Peter Eisenfeld von der Arbeitsgruppe "Initiative Rechtshilfe” schlug vor, den Regierungsentwurf zu beschließen und dabei Personen, die in der Folge politischer Verfolgung den Freitod wählten, einzubeziehen.
Darüber hinaus sollte bis zum 1. Juli 2001 ein Gesetz über die Anerkennung und Versorgung der politisch Verfolgten der ehemaligen DDR beschlossen werden. Als Alternative befürwortete Eisenfeld eine pauschale Vergütung für alle politisch Verfolgten in Form einer Ehrenpension und mit Aushändigung eines Ausweises, der zu verbilligten Leistungen staatlich und staatlich geförderte Einrichtungen berechtigt.

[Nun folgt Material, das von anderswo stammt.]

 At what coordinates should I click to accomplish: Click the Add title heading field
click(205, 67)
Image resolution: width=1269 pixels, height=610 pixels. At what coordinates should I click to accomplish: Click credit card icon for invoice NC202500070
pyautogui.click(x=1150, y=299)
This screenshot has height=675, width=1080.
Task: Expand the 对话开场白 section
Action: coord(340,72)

Gerhard Finn, Vorsitzender der Union der Opferverbände kommunistischer Gewaltherrschaft wies darauf hin, dass keine Bundesregierung berechtigte Forderungen von Opfern der NS-Diktatur mit der Begründung zurückgewiesen habe, "dass der Staat kein Geld habe”.
Es gehe nicht um eine Gleichsetzung der braunen und der roten Diktatur, sondern um eine Gleichsetzung der Opfer, so Finn. Die Regierung sollte daher nicht mit Kosten argumentieren: "Die Opfer sind gleich”.
Diese Position vertrat auch der Vorsitzende der Hilfsorganisation für die Opfer politischer Gewalt in Europa (HELP), Alexander Hussock. Er beklagte, dass die Bundesregierung nicht mit allen Opferverbänden Gespräche geführt habe und erklärte, alle drei parlamentarischen Vorlagen stellten "nicht zufrieden”.
Der Bürgerrechtler Rainer Hennig stellte fest, dass der Regierungsentwurf eine Reihe von Menschen bei Leistungen der Rehabilitierung ausschließt. Personen, bei denen die Rechtslage zur Rehabilitierung nicht eindeutig klar sei, sollte der Gesetzgeber daher einen Rechtsbeistand auf Kosten der Staatskasse gewähren.
"Damit wäre gesichert, dass das zum Teil unwürdige Laufen von einer Stelle zur anderen entfällt”, sagte Hennig. Positiv bewertete der Vorstandsvorsitzende der Stiftung für ehemalige politische Häftlinge, Heinz Lehmann, den Regierungsentwurf.
In den darin enthaltenen Verbesserungen liege auch eine "moralische Anerkennung” für das Handeln der Opfer, die noch zu Lebzeiten in den Genuss der Zahlung kommen sollten.
Klaus Schmidt, Bundesvorsitzender der Opfer des Stalinismus, beklagte dagegen, dass auch die neue Regierung sich nicht dazu bereit gefunden habe, der von den Opferverbänden geforderten Aufnahme einer Tatsachenvermutung in das Bundesversorgungsgesetz zu entsprechen, wie sie bei NS-Verfolgten in vergleichbarer Situation angewendet worden sei.
Viele ehemals politisch Inhaftierte würden trotz der in Aussicht gestellten nochmaligen Überprüfung der Ablehnungsfälle von Amts wegen damit rechnen müssen, dass ihre gesundheitlichen Haftschäden auch weiterhin nicht anerkannt werden, weil sie unter der SED-Diktatur keine Möglichkeit hatten, sich die für den Nachweis notwendigen Atteste ausstellen zu lassen.
Dringend geboten sei darüber hinaus die gesetzliche Einführung von monatlichen Ausgleichsleistungen für Opfer politischer Verfolgung in der DDR.